Lent brings me back to reflections on loss, grief, suffering

March 1, 2012 by Tom Grosh IV 1 Comment

2012 Lenten Reflection Series

The Book Nobody Read: Chasing the Revolutions of Nicolaus Copernicus” by Owen Gingerich (Walker Publishing Co, 2004)

Last week I began the 2012 series with  Entering Lent: “I Want” in Higher Education. As you may remember, Kent Annan’s    After Shock  saturated my 2011 Lenten reflection. With Kent’s recent visit to South Central PA and the deep chord which “I Want” struck not only with me, but also a number of the students with whom I watched it, I wondered if my 2012 reflections would largely draw from his earlier book  Following Jesus Through the Eye of the Needle  (InterVarsity Press, 2009).  Although this may still occur, on Friday I began reading a new book.

I picked up a copy of  The Book Nobody Read: A Closer Look at the Book that Moved the World  by  Owen Gingerich,  Professor Emeritus of Astronomy and of the History of Science at Harvard University and a senior astronomer emeritus at the Smithsonian Astrophysical Observatory, at Hearts & Minds Books  when dropping off materials from Scot McKnight’s Christian Scholar Series presentation  en route to have dinner with and then hear Owen present on the fascinating adventures related in  The Book Nobody Read. But that’s not the book I’m referring to 😉

As occurs in gatherings of Christian scholars and students, I connected with a number of people.* At the conclusion of the  lecture sponsored by the  Central Pennsylvania Forum for Religion and Science and Messiah College’s Center for Public Humanities,  my friend Ted Davis  (who directs the Forum and is Professor of the History of Science at Messiah College) introduced me to  Paul Nisly. Paul is a  retired Professor of English at Messiah College with a  specialty is Southern literature. He particularly appreciates digging into William Faulkner and Flannery O’Connor. In addition to being an academic, Paul serves as a bishop in the Mennonite Church.

“Sweeping Up the Heart: A Father’s Lament for His Daughter” by Paul Nisly (Good Books. 1992)

When introducing my work with the Emerging Scholars Network in South Central PA and the Christian Medical Society (CMS)/CMDA at the Penn State College of Medicine, I related the various speakers which we have hosted over the past twelve months. Messiah College alumnus Janel Atlas was among those whom I mentioned. As some of you may know, Janel presented at both the Medical Center and the Elizabethtown Public Library on They Were Still Born: Personal Stories about Stillbirth (Rowman & Littlefield, 2010). Paul responded to Janel’s story and the work at PSU-Hershey by sharing some of his own loss.

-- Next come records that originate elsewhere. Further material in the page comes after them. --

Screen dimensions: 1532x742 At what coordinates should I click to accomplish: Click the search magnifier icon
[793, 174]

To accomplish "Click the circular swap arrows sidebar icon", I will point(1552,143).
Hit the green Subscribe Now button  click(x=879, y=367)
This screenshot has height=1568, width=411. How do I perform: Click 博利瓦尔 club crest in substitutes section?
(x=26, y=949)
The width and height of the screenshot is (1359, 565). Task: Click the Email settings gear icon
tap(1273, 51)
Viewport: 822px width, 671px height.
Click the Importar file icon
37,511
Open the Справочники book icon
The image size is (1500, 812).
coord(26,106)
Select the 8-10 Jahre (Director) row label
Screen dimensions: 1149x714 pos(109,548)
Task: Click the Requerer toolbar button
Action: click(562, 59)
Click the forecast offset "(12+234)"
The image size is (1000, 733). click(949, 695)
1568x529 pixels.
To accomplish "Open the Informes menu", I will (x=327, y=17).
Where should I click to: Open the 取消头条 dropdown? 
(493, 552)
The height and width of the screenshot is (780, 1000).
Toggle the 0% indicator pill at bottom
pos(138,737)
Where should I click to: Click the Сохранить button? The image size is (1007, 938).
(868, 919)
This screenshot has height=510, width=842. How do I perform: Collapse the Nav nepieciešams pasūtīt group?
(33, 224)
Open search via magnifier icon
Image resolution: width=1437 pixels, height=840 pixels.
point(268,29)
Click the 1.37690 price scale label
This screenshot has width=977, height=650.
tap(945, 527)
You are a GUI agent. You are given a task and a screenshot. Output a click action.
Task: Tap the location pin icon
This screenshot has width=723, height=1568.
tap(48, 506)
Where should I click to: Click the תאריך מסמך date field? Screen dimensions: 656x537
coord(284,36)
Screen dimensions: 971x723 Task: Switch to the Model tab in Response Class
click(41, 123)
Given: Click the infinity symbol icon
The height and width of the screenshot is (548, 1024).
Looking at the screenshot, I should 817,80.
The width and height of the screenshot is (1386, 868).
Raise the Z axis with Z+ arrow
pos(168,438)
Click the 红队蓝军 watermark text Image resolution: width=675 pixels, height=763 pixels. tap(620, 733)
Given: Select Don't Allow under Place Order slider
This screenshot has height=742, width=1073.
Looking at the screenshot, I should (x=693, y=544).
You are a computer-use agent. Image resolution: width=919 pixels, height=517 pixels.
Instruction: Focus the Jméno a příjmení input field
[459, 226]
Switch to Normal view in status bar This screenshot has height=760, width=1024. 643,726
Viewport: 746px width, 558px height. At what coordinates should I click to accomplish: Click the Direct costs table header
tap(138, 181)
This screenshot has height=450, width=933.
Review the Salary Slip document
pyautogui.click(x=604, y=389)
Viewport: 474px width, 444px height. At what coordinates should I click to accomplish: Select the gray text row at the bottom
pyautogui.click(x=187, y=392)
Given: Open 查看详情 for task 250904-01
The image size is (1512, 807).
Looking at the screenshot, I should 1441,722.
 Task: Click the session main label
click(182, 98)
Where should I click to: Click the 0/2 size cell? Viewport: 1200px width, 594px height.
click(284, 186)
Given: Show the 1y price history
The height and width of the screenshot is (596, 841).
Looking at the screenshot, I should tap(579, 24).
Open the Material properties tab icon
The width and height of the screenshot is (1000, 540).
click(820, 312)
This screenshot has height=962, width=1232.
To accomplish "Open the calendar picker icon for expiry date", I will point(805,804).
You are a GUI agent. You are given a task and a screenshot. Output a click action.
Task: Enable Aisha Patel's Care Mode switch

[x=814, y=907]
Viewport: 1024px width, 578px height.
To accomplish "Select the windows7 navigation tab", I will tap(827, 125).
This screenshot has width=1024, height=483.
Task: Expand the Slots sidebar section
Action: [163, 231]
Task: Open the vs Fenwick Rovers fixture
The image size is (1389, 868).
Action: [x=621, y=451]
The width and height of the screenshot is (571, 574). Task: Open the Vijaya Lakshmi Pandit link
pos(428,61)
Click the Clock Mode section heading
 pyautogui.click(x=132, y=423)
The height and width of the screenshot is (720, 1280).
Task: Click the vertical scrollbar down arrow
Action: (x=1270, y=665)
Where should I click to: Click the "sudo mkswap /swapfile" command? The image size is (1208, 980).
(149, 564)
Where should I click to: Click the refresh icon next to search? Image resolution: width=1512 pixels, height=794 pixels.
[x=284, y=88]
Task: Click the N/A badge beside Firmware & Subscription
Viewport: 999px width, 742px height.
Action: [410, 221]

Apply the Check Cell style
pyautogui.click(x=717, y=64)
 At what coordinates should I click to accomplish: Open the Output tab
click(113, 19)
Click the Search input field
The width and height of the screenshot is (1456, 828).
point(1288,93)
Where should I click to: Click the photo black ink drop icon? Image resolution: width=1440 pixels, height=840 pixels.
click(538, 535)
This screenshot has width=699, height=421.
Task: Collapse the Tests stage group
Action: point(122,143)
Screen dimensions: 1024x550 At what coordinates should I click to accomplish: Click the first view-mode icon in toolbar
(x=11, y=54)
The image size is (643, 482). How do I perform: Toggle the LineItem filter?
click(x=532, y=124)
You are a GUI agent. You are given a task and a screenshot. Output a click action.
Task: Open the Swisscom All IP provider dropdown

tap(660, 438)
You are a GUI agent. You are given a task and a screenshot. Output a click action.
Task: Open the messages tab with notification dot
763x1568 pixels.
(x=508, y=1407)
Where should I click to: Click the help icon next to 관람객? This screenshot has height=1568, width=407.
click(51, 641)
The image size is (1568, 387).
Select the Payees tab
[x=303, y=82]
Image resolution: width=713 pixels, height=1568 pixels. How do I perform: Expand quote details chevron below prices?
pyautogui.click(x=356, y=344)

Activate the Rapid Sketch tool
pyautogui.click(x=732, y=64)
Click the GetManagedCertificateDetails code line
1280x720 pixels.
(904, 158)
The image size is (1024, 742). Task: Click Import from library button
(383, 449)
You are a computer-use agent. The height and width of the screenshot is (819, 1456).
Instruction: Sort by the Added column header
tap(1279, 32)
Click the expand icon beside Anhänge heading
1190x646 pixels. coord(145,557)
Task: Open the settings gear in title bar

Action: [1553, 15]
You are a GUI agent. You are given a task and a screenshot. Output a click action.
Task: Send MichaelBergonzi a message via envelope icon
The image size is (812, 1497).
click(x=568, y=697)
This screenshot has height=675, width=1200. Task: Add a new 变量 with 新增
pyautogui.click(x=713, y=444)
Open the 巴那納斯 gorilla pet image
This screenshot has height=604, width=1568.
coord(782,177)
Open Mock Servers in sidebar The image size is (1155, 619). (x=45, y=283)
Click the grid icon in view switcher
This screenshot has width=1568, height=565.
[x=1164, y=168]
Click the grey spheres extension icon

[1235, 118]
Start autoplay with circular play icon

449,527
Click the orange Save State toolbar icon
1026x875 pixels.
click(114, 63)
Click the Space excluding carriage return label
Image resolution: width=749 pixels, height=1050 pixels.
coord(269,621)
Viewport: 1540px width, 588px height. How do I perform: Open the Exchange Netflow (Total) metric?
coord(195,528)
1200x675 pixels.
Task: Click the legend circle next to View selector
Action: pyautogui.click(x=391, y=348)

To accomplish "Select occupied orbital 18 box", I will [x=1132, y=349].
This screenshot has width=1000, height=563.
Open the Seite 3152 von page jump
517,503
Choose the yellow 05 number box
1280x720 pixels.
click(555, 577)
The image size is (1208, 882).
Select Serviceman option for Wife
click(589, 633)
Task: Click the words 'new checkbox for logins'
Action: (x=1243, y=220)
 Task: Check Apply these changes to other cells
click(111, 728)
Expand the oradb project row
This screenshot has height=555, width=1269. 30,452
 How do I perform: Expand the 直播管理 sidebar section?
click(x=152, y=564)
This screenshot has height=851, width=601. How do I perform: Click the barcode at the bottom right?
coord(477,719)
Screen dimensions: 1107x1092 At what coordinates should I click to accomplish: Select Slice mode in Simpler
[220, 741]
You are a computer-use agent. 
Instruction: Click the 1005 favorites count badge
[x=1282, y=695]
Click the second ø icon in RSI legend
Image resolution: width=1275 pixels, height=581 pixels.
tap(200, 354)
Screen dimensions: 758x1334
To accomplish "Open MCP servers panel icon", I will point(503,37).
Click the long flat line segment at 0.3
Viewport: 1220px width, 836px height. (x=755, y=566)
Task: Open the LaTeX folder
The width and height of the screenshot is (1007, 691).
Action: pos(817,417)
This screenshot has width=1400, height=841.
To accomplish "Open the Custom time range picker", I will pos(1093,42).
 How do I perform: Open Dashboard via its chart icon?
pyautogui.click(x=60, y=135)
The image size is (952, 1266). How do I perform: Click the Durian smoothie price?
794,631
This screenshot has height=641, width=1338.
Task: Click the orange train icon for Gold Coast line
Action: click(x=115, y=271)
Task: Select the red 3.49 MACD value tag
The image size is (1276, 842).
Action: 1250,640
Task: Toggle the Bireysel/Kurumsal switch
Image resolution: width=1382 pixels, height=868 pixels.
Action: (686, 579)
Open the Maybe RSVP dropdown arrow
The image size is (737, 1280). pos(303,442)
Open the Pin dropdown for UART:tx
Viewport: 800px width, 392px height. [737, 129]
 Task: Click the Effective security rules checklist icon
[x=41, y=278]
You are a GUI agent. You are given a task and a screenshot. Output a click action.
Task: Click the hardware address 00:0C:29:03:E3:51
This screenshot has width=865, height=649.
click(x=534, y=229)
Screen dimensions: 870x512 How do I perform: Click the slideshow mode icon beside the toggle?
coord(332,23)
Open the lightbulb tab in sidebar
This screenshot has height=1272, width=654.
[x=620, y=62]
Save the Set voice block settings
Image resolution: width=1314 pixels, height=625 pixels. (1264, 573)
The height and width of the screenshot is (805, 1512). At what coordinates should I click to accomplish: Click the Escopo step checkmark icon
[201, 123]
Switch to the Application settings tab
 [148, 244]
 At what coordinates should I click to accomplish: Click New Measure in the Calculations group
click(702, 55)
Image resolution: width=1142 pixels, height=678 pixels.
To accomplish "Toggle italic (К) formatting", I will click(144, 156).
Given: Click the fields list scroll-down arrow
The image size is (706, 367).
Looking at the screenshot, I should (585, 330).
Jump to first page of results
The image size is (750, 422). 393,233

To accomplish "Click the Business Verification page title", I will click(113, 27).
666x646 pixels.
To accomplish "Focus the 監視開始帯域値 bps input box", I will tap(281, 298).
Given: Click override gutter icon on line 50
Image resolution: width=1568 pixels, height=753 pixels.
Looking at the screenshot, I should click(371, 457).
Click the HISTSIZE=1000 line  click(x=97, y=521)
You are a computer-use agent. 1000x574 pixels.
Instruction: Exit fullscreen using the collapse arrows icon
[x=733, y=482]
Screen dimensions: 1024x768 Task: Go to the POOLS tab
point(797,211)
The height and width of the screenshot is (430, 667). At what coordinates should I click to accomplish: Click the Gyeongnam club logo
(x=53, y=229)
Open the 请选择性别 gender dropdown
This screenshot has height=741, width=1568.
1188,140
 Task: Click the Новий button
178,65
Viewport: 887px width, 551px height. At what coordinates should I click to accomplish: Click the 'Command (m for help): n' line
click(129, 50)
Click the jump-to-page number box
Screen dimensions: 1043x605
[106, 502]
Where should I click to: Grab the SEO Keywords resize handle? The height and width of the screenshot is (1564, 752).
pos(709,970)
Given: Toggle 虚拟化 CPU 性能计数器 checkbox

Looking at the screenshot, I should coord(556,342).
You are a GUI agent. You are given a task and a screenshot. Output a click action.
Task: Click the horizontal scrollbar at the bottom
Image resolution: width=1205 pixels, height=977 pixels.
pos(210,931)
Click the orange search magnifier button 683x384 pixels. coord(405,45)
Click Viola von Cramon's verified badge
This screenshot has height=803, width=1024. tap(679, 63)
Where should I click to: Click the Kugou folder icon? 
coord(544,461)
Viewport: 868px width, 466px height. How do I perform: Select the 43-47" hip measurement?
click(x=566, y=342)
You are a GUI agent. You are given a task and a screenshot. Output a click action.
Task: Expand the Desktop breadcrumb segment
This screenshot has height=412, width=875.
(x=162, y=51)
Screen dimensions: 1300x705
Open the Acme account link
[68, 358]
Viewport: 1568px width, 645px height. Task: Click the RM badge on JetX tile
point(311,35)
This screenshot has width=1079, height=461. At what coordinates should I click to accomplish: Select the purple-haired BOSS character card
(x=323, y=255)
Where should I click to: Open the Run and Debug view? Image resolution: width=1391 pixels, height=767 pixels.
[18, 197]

In 1987, his daughter Janelle died when her car was struck by a truck which had crossed the median. Four months before she had graduated with a 4.0 from Messiah College. The accident occurred  when she was returning from caring for the sick at Harrisburg Hospital, where she had begun her practice of nursing.  I brought home a copy of Paul’s  Sweeping Up the Heart: A Father’s Lament for His Daughter (Good Books, 1992).

With March 3 marking the birth date of my daughter  Elise Faith  (who was born at 23 weeks and lived eight days),  I opened the cover with some apprehension.  Not surprisingly, as with After Shock  last year, I find the short piece both hard to read and hard to put down. I’ll read the book through several times by the end of Lent. Why? Paul’s  application of literature and Scripture to the daily life issues and concerns raised by the loss of Janelle are both raw and rich giving testimony to reality of the brokenness of the creation, even at a small Christian college and part of Mennonite community in quiet South Central Pennsylvania . . . stirring a passionate longing for the true new heavens and new earth given glimpse in the resurrection/ascension of Jesus the Christ. In his introduction, Paul writes:

As I told our church congregation, if God had told me, “Paul, I’m going to let you choose the daughter you want,” I could not have chosen better. She was all I could ever have desired in a daughter. Not perfect, of course — rather too much the perfectionist with herself and others — but a daughter so caring, so loyal, so altogether exceptional, that I count myself truly blessed. . . .

A narrator in Faulkner’s Absalom, Absalom!  expresses the dilemma: “There are some things for which three words are three too many, and three thousand words that many too less, and this is one of them.” My temptation was to sink into silence, acknowledging my inarticulateness as the only reasonable response to the face of great mystery (3).

Two more quotes for this week . . .

I believe in the sun even when it does not shine; I believe in love even when it is not shown; I believe in God even when he does not speak. — Verse by Holocaust victim printed on the Church bulletin the Sunday after Janelle’s death. Quoted by Paul Nisly on  p.68.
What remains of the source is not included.